Vostok

Dernier roman en date de Laurent Kloetzer, Vostok débute comme un roman d’anticipation se passant à Valparaiso au Chili.
 
Suivant Leo, la sœur d’un chef de gang travaillant pour le Cartel (un groupe mafieux en guerre contre les Andins et leurs technologies avancées), Vostok commence par poser les différents personnages et le contexte avant de faire un saut de quelques années et de lancer pleinement son intrigue. Celle-ci est très maligne : un serveur sécurisé, un mot de passe à la fois complexe et simple qui nécessite de se rendre littéralement au bout du monde pour le découvrir : à Vostok, une ancienne base de recherche soviétique se trouvant en Antarctique, et où un des plus profond forage de glace au monde permet d’atteindre un lac souterrain vierge de tous contact avec le reste du globe depuis des millénaires.
 
Débute alors une mission éprouvante dans des conditions extrêmes (météorologiques et psychologiques).
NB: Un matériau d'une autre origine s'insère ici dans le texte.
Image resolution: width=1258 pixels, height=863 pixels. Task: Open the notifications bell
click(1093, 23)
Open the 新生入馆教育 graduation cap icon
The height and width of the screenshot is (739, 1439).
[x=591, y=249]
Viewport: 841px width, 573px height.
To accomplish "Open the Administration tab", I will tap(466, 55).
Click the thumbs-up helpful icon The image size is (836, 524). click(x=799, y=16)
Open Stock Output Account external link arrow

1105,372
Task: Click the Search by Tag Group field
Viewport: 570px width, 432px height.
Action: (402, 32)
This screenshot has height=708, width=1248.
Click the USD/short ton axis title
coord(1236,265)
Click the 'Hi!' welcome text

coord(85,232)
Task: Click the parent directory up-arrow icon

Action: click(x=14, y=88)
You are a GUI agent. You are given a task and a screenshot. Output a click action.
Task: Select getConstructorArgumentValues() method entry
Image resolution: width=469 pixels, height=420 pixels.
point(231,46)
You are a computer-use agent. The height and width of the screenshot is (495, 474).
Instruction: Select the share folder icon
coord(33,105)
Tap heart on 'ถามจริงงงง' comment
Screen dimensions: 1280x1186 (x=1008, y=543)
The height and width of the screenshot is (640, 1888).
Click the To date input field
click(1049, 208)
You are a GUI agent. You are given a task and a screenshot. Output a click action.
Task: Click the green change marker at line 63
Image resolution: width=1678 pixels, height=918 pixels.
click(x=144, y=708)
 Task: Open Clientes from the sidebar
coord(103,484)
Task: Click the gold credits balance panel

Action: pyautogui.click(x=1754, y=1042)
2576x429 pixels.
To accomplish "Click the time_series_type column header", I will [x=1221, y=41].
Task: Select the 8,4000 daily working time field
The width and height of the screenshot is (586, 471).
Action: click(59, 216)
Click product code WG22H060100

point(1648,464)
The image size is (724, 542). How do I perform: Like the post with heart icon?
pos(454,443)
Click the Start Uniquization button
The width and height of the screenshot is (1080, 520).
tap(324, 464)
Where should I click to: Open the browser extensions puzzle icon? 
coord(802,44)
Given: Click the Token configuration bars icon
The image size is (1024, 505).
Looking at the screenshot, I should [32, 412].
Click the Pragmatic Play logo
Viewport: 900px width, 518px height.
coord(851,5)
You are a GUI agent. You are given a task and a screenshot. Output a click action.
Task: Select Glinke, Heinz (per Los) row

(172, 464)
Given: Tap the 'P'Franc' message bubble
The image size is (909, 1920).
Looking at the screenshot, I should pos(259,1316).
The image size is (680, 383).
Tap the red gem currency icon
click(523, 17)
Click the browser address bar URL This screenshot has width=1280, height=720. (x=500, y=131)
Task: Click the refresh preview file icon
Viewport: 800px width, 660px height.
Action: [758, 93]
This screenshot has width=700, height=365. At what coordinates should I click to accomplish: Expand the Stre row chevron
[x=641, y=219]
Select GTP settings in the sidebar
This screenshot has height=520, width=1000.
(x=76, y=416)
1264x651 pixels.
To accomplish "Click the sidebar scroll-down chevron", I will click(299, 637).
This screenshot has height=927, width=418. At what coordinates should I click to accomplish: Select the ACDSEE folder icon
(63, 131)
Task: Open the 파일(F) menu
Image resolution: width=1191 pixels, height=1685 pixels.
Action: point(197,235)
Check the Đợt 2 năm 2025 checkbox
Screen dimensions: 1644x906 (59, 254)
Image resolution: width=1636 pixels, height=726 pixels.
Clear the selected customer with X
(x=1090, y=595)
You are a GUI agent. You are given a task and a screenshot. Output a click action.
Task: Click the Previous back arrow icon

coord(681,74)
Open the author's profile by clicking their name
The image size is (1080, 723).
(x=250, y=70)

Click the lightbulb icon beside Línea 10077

Evidement la mission, une fois à Vostok, va partir en sucette et les différents protagonistes vont devoir faire face aux secrets des uns et des autres, à la solitude et au froid dans un huis clos bien construit et jamais totalement étouffant.
 
Vostok est très très bien écrit et maitrisé avec une intrigue maligne et bien ficelée. Hélas l’utilisation d’un éléments quasi fantastique, le Ghost (une créature fantomatique qui accompagne deux des personnages) et dont la présence/existence  jamais expliquée permet, à plusieurs reprises, à l’intrigue de progresser sous la forme de “Deus Ex Machina” bien pratique m’ont régulièrement extrait de ma lecture. Cela est bien dommage car, je le redis, le roman est de grande qualité.

2 réponses sur “Vostok”

  1. Ah oui le fameux Ghost, moi j'ai pris assez vite la décision de ne pas essayer de comprendre xD. Mais sinon le roman est chouette (ça donne envie d'aller faire un tour là bas).